*Data provided*.
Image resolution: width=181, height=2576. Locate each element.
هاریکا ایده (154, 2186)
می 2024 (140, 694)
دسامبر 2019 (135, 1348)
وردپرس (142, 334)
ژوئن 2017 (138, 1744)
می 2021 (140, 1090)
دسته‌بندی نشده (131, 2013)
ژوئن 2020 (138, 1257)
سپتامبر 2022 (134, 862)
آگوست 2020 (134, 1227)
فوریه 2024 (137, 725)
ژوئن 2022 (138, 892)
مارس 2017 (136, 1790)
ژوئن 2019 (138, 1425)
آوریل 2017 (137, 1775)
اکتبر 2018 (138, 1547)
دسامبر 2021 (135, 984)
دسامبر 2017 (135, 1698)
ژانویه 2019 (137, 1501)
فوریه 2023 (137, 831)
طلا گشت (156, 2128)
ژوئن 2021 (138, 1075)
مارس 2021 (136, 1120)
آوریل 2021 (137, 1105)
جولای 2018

*Aim of the exercise*. Nothing is to be left out. Repeat the whole listing exactly.

*Result of the task*.
Image resolution: width=181, height=2576. Locate each element.
هاریکا ایده (154, 2186)
می 2024 (140, 694)
دسامبر 2019 (135, 1348)
وردپرس (142, 334)
ژوئن 2017 (138, 1744)
می 2021 (140, 1090)
دسته‌بندی نشده (131, 2013)
ژوئن 2020 (138, 1257)
سپتامبر 2022 (134, 862)
آگوست 2020 (134, 1227)
فوریه 2024 (137, 725)
ژوئن 2022 (138, 892)
مارس 2017 (136, 1790)
ژوئن 2019 (138, 1425)
آوریل 2017 (137, 1775)
اکتبر 2018 (138, 1547)
دسامبر 2021 (135, 984)
دسامبر 2017 (135, 1698)
ژانویه 2019 (137, 1501)
فوریه 2023 (137, 831)
طلا گشت (156, 2128)
ژوئن 2021 (138, 1075)
مارس 2021 (136, 1120)
آوریل 2021 (137, 1105)
جولای 2018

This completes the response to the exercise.